— start —

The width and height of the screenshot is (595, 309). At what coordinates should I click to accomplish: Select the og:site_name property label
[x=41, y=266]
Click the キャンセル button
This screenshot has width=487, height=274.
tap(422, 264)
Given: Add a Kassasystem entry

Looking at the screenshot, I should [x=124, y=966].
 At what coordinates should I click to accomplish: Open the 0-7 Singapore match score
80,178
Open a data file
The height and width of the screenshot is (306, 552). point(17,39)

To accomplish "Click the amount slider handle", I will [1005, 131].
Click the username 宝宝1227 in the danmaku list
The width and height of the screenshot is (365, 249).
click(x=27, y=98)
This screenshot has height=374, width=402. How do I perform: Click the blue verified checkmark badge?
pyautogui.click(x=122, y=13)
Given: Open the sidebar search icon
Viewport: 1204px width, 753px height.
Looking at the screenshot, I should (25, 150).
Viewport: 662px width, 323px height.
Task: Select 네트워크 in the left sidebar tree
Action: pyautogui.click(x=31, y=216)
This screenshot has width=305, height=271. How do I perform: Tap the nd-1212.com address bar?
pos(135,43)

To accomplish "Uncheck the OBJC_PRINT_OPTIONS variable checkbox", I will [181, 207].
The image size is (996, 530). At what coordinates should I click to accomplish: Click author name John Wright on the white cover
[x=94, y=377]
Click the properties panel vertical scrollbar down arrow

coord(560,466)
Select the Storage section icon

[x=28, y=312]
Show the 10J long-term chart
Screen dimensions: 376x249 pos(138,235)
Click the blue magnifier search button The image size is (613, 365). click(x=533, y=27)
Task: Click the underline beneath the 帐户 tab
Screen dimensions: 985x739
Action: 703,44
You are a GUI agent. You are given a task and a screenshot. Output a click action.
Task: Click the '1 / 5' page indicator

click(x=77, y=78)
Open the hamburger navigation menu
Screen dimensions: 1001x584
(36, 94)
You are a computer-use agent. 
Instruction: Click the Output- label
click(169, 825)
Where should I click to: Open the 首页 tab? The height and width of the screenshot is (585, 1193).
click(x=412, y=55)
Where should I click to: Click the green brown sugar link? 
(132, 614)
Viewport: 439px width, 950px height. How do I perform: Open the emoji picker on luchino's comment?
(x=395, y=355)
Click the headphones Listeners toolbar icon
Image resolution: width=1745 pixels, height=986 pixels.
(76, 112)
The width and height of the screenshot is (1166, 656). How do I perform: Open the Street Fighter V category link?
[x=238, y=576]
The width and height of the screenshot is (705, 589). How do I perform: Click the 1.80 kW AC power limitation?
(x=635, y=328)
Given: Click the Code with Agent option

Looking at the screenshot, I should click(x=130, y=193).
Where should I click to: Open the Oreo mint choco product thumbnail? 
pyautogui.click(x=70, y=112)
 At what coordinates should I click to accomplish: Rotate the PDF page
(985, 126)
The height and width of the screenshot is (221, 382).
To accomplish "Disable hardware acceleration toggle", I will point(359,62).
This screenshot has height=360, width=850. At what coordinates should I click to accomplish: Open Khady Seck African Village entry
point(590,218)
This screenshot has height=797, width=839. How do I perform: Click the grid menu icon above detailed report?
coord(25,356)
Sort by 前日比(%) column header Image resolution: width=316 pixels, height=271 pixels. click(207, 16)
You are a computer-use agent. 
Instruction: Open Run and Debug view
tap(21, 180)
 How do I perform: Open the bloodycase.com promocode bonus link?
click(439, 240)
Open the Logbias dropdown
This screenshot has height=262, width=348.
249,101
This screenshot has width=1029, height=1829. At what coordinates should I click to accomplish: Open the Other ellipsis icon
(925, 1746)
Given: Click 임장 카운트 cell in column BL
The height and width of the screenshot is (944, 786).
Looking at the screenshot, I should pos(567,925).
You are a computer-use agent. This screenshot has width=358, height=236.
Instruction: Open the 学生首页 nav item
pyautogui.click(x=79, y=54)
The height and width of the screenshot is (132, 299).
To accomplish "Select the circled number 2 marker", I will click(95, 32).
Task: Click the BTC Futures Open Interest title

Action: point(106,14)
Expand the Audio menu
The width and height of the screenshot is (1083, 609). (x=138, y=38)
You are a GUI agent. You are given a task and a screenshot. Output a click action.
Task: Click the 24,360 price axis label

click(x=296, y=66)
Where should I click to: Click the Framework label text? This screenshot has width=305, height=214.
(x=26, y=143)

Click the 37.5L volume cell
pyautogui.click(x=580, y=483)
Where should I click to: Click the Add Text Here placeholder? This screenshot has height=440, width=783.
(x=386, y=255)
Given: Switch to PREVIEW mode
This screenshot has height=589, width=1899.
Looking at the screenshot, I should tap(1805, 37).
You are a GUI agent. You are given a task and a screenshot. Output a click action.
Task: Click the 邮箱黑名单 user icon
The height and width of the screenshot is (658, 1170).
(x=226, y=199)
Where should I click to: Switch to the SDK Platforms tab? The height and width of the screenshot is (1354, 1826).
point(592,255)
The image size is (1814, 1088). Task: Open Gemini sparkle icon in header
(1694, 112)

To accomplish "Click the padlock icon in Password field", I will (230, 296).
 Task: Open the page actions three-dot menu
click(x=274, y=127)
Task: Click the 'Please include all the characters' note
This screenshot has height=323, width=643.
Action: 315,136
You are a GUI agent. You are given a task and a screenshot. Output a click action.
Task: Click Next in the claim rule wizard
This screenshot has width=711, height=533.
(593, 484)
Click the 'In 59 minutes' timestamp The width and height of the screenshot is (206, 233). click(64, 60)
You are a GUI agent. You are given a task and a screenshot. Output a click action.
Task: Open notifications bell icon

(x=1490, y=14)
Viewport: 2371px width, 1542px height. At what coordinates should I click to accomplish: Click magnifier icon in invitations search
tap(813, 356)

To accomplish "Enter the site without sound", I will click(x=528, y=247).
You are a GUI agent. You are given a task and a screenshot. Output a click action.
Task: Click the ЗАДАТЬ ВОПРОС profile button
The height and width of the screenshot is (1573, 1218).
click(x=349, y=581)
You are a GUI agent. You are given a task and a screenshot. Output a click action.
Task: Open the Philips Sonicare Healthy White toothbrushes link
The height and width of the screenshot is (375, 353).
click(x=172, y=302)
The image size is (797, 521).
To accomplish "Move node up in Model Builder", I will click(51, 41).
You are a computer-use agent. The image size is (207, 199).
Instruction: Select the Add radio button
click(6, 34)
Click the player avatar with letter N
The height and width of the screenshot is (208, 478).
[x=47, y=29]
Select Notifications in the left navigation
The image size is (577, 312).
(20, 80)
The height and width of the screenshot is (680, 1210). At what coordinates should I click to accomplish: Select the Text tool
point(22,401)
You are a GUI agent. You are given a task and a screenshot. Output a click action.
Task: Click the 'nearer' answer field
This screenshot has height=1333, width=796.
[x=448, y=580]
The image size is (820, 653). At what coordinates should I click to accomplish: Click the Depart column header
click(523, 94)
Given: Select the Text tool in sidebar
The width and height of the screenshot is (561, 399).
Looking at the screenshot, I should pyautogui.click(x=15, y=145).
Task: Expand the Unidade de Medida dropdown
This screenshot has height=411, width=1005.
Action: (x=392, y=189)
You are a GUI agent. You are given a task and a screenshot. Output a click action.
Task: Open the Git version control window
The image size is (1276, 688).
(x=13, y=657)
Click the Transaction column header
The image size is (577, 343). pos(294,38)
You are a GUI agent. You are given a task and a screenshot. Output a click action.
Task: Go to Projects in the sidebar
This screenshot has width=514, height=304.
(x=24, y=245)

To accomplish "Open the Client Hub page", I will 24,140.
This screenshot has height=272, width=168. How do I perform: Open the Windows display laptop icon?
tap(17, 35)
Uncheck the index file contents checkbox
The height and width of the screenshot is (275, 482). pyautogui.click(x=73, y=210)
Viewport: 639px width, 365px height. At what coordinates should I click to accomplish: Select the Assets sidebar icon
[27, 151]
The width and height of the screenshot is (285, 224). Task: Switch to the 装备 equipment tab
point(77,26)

— end —

- SET TASK
Starting at the top of the rows and stopping after the line that contains "Looking at the screenshot, I should [x=124, y=966].", render each line as a Markdown table with the columns Number and Line, numbering the lines and omitting blank ones.

- EXPECTED ANSWER
| Number | Line |
|---|---|
| 1 | The width and height of the screenshot is (595, 309). At what coordinates should I click to accomplish: Select the og:site_name property label |
| 2 | [x=41, y=266] |
| 3 | Click the キャンセル button |
| 4 | This screenshot has width=487, height=274. |
| 5 | tap(422, 264) |
| 6 | Given: Add a Kassasystem entry |
| 7 | Looking at the screenshot, I should [x=124, y=966]. |